Pulitzer Prize-winning Harvard University history professor Laurel Thatcher Ulrich coined the slogan, “Well-Behaved Women Seldom Make History,” in a 1976 essay about the women of colonial New England. The now-ubiquitous saying is on T-shirts, buttons, and coffee mugs. In her book of the same name, Ulrich has produced a well-researched, wide-ranging account of what it means to make history as a woman.
Question: Do people, particularly women, have to “misbehave” to be remembered in history?

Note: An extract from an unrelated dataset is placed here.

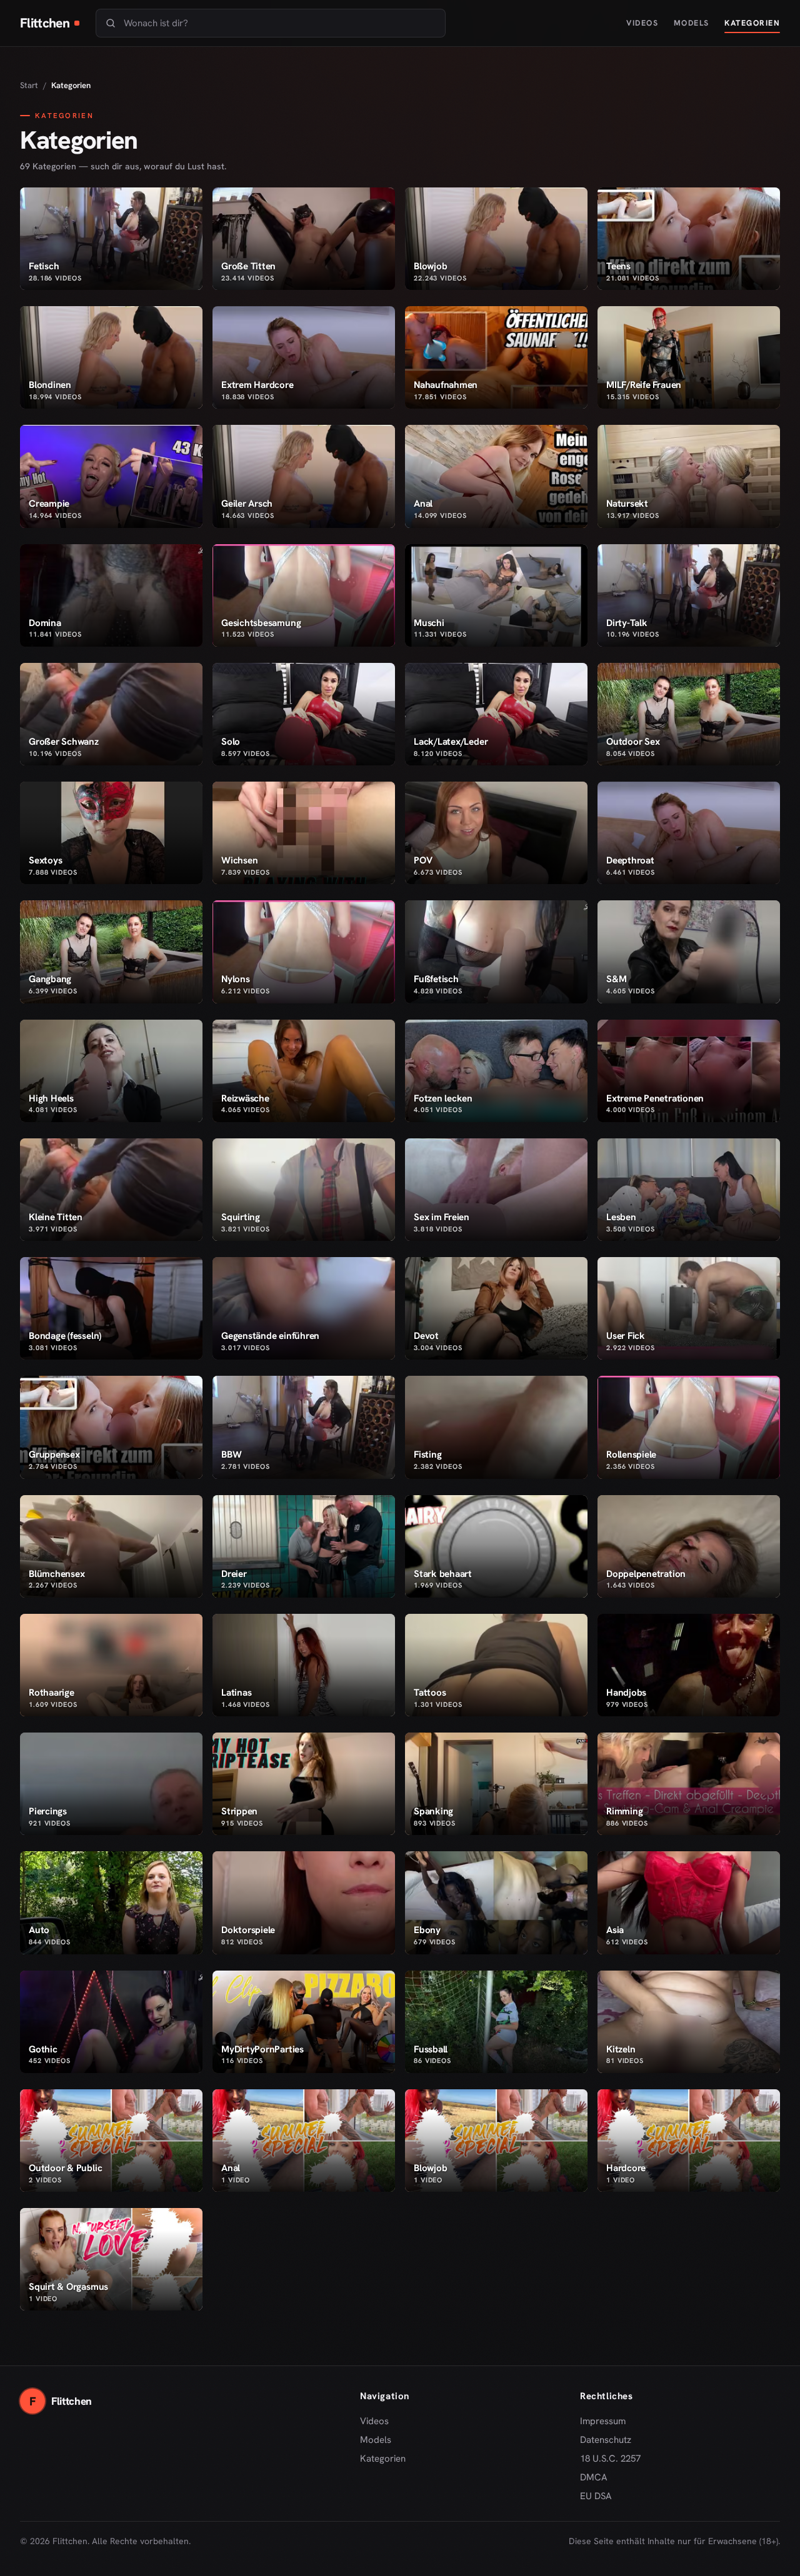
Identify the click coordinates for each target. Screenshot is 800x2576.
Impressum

Answer: I guess what I’m trying to do with this book is break down the good/bad dichotomy that obscures the complexity of women’s contributions to history. As I try to show in the introduction, the same woman can be “good” and “bad” depending on how her life is read. Although I include women in this book who attracted public attention (even scandal), I try to indicate the complexity of their actions (and the representation of those actions) over time. I would like people to go away appreciating the irony underlying my “accidental slogan” and the multifaceted implications of making history.
Q: Why did you choose to focus on 15th-century writer Christine de Pizan, 19th-century suffragist Elizabeth Cady Stanton and author Virginia Woolf?

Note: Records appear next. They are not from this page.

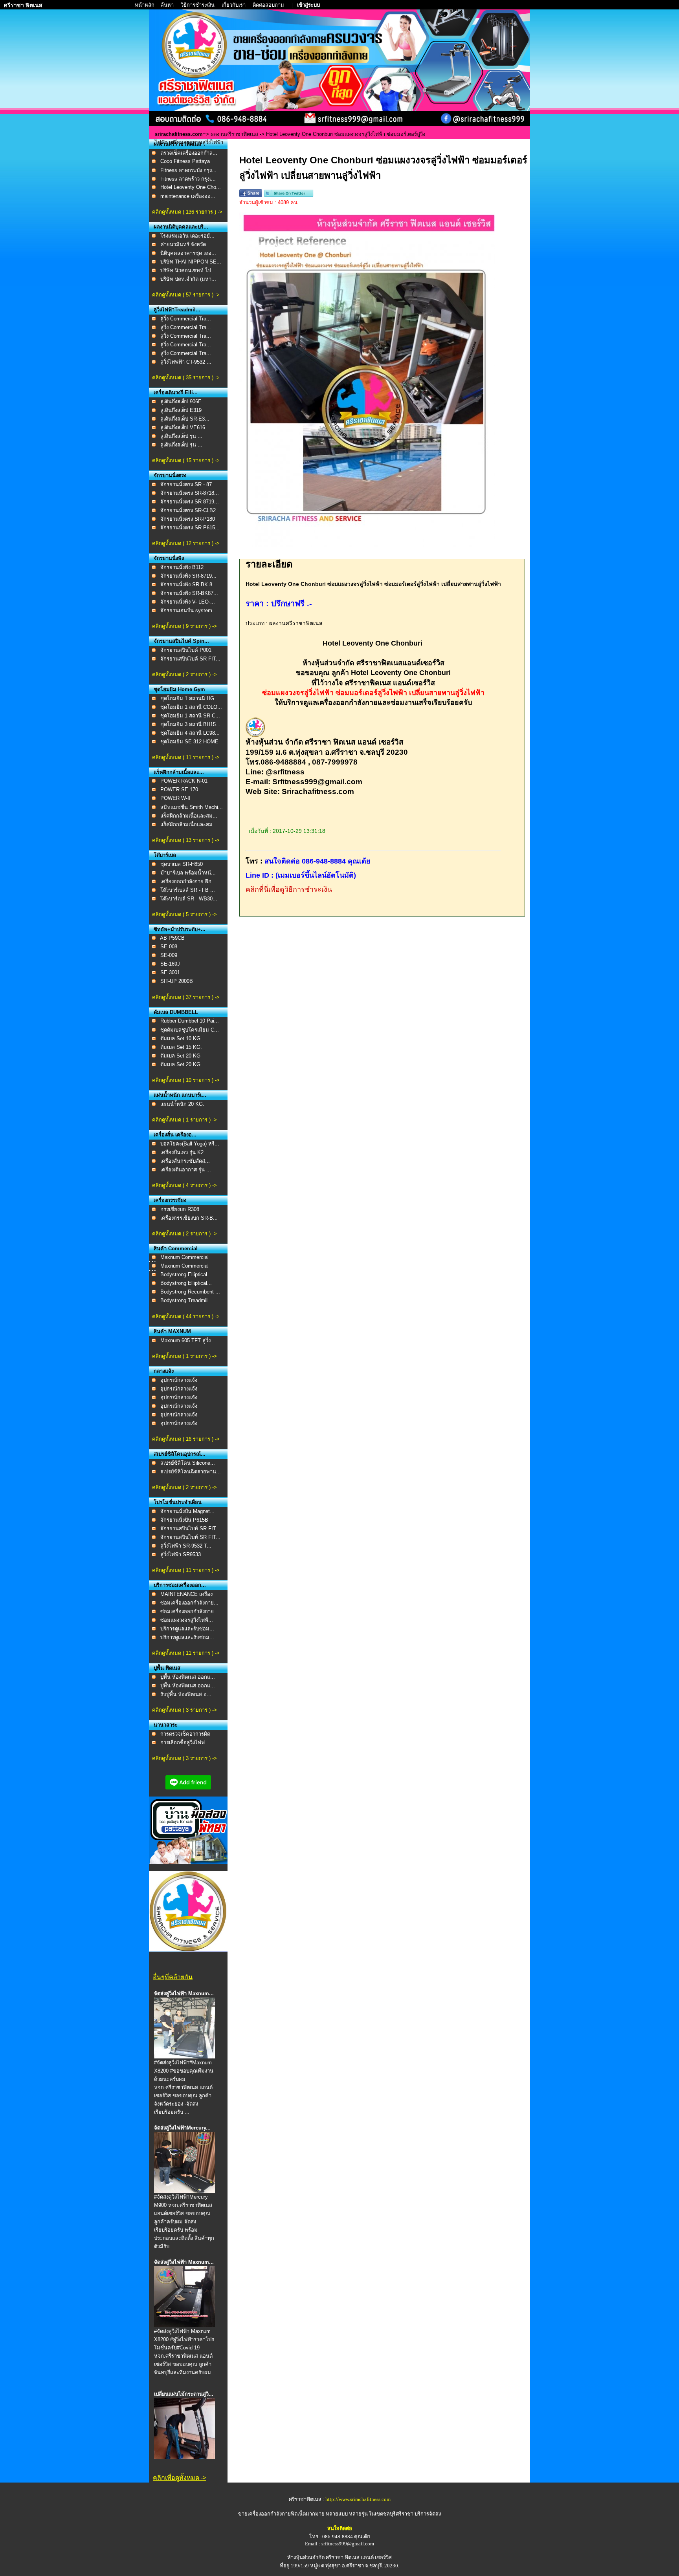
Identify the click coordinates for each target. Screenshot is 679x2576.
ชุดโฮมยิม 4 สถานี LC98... (190, 733)
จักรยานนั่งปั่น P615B (184, 1520)
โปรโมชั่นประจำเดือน (178, 1502)
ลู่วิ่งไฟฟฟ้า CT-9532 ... (185, 362)
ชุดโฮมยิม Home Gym (179, 689)
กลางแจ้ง (164, 1371)
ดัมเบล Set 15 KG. (181, 1047)
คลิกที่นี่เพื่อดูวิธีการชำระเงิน (289, 889)
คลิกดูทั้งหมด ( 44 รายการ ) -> (186, 1316)
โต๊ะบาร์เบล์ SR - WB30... (188, 899)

A: I chose Christine, Stanton and Woolf because they present significant but contrasting ideas about what it means to “make history,” and because of the fascinating coincidence of those three scenes in libraries. For each woman, dismay over representations of women in books sent them on a quest to change things.
Q: I was intrigued by your idea about Massachusetts picture-researcher Sally Fox, who created a book of images that “invite us to attend to the symbolic as well as the practical implications of women’s work” and that “ask us to think about continuity as well as change.” Could you elaborate?

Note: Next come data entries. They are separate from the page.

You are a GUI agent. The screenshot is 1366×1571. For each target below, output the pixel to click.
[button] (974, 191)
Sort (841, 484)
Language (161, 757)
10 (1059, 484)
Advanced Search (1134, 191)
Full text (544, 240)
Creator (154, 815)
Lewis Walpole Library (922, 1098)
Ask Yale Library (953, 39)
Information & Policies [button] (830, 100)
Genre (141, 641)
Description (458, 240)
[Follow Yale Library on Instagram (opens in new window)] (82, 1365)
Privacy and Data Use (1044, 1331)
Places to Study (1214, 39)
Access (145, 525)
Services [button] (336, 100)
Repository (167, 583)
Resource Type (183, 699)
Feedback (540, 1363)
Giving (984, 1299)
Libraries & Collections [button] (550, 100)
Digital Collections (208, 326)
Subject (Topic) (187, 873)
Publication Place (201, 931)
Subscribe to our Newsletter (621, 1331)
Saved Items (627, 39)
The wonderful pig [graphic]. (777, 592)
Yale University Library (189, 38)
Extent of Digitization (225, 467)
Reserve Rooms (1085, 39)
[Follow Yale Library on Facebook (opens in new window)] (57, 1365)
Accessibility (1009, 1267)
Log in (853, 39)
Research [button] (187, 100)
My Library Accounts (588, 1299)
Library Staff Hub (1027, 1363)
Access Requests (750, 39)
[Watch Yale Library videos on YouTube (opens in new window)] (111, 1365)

A: In one section of that chapter I write about a medieval illumination that pictures a woman milking a cow. The work portrayed is amazingly persistent over time as “women’s work,” but the symbolic meanings of that work changed radically. In one century female control of milking conjure up visions of black magic, in another innocent love or not-so-innocent seduction — and so on through time.
One could do the same sort of analysis with lots of forms of “women’s work” — take nursing, for instance, or preparing food, or (something I’ve already written about at length) making cloth.
Q: I was amused about your essay that referred to the short piece you submitted to Seventeen magazine that was revised by an editor, and that made me wonder what your relationship has been with the editors in your life.
A: Since that crazy experience with Seventeen, I’ve been fortunate not to have editors change my words without my approval. Sometimes I have argued with editors’ suggestions, but mostly I am grateful for their helping me see where I may not have been as clear as I needed to be. I encourage my students to treasure criticism rather than be offended by it. I tell them: “Readers are ALWAYS right even when they are wrong.” In other words, you need to listen to what people tell you because it lets you know how somebody else has understood your writing.
If they failed to “get it,” that is probably as much your fault as theirs and it gives you an incentive to be clearer.
Q: What was the research process for this book?
A: Unlike my other books, this was a book researched mostly in libraries. It depends upon — and celebrates — the scholarship of hundreds of other historians. The framing stories of Christine, Stanton and Woolf gave me a way to limit what could have been an impossibly broad project. By designing chapters as responses to their work, I was able to contain what I wrote.
Q: You said once that “it’s threatening” to you to be celebrated. Is it still?
A: Everybody likes praise. I do too, but I’d sooner be understood than celebrated. I relish conversations with readers — and with other writers.
Q: What’s the DoHistory Web site about?
A: DoHistory was developed by the team who made the documentary film based on my book, “A Midwife’s Tale.” I can praise it because I had very little to do with it. I love the fact that Martha Ballard’s diary is now online and can be word-searched, and I am absolutely dazzled by the historian, Judith Moyer, who figured out how to make so many of those word searches work despite Ballard’s erratic spelling.
Q: What is Exponent II, which you helped establish?
A: Exponent II is a quarterly newspaper begun in the 1970s by Mormon feminists in the greater Boston area. It is still being published — though recently switched from hard-copy to the Internet. It specializes in first-person essays. Exponent also sponsors a blog and an annual retreat in the woods of New Hampshire. I think it is representative of the many women’s organizations that grew out of the feminist movements of the 1970s. Many disappeared, but those that survive often nurture long-lasting friendships.